■ EXERCISE PROMPT ■
Check each line of the material that follows, and copy those holding the string "will".
+-------+
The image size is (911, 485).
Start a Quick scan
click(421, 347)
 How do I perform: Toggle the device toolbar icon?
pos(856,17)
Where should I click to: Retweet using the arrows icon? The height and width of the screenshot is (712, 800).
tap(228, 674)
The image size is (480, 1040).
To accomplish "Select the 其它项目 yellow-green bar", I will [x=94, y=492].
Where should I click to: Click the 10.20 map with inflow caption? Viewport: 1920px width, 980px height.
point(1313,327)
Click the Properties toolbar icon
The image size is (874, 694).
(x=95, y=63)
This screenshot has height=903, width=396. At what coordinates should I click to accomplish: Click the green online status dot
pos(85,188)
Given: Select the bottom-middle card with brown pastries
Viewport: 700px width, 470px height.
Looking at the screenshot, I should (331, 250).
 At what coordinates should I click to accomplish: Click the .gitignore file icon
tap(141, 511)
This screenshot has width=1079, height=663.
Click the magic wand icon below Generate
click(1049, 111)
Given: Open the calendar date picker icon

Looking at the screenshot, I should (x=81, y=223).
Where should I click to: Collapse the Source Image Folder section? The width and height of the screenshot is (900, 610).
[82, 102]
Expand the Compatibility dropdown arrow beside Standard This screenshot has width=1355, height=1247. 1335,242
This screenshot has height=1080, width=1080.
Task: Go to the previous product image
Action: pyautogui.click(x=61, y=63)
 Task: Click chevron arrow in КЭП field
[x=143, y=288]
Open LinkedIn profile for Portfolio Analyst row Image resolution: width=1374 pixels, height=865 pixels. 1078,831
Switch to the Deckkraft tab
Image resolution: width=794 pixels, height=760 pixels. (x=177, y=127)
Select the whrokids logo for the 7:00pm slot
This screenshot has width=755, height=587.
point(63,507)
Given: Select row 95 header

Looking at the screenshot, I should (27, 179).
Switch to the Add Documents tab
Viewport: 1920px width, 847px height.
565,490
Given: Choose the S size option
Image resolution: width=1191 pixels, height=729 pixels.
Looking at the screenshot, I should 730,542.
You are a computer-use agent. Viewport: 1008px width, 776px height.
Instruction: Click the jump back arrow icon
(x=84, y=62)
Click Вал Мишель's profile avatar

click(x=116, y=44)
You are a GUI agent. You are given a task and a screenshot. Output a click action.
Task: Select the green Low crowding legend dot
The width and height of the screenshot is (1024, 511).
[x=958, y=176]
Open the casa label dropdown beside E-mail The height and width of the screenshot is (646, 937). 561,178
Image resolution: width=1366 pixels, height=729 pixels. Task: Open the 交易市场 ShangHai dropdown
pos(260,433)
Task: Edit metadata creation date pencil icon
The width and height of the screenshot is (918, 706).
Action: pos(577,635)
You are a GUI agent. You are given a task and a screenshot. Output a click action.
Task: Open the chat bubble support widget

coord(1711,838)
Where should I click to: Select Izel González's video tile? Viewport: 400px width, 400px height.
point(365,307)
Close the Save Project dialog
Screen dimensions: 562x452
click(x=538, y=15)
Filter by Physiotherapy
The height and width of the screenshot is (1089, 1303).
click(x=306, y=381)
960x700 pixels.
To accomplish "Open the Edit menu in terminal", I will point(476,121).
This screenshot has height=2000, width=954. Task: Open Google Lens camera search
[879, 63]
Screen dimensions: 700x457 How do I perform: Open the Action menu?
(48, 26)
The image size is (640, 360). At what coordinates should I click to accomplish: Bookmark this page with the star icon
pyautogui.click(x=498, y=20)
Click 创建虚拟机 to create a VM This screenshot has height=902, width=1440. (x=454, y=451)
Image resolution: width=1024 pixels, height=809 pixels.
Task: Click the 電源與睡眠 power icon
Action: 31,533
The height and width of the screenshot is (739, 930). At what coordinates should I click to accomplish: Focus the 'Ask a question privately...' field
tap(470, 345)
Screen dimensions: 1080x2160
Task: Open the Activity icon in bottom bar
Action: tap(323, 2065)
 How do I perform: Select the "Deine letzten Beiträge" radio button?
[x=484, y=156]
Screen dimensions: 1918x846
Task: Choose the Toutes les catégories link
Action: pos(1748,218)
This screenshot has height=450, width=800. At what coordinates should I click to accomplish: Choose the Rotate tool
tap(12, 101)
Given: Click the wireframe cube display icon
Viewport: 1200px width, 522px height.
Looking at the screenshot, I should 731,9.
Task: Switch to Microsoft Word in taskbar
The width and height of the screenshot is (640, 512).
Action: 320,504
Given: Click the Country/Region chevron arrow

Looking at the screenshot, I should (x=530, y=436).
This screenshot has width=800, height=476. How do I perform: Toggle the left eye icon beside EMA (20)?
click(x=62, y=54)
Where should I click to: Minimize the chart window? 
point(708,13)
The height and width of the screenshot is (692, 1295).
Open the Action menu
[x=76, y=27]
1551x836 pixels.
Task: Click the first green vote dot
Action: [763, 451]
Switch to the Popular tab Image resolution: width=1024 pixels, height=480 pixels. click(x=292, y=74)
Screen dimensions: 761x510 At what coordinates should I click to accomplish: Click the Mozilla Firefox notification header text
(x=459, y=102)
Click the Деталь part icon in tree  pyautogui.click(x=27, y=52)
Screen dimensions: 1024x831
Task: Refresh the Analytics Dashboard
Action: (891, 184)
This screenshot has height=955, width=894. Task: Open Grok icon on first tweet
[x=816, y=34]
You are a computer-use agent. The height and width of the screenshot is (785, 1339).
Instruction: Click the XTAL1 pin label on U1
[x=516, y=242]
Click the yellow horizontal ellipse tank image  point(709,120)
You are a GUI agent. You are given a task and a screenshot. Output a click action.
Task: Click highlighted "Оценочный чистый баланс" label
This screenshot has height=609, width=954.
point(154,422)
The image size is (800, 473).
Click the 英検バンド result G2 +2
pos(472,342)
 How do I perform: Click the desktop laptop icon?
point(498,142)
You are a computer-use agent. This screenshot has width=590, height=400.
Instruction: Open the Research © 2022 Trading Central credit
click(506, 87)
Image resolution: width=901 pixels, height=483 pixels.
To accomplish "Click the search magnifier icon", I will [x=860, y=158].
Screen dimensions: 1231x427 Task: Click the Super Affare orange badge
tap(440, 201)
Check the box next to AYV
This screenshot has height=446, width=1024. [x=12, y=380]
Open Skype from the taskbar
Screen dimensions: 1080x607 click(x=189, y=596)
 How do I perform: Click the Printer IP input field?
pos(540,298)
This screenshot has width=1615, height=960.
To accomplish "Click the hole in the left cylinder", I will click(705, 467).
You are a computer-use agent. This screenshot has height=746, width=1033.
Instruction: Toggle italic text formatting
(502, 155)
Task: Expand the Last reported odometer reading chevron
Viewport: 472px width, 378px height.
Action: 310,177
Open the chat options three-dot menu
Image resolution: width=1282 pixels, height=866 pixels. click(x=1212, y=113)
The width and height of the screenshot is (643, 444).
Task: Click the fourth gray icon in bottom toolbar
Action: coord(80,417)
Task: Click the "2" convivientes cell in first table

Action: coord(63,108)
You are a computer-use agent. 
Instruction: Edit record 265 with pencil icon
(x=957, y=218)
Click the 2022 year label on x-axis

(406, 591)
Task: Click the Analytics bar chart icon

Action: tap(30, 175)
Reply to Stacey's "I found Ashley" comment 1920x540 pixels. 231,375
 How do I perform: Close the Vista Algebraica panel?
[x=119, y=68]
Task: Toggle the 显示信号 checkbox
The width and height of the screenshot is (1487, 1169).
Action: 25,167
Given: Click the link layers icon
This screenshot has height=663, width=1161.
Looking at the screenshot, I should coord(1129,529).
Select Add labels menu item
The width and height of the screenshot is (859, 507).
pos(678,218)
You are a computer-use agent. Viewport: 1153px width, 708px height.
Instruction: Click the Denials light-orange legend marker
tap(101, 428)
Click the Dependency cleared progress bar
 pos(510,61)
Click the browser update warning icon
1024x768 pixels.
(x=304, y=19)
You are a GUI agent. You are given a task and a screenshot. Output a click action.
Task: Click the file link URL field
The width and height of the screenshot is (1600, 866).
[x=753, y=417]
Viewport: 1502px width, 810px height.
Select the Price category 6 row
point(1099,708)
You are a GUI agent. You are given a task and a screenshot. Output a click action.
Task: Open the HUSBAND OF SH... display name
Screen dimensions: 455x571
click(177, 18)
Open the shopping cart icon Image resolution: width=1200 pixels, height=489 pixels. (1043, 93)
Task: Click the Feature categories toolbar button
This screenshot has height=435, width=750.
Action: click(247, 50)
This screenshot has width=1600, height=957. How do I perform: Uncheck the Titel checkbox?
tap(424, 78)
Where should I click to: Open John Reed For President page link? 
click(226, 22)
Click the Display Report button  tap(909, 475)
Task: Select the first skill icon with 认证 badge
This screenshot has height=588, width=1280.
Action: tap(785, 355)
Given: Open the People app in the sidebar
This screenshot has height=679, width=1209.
+-------+
■ EXERCISE ANSWER ■
To accomplish "Select the 其它项目 yellow-green bar", I will [x=94, y=492].
To accomplish "Open the Edit menu in terminal", I will point(476,121).
To accomplish "Click the search magnifier icon", I will [x=860, y=158].
To accomplish "Click the hole in the left cylinder", I will click(705, 467).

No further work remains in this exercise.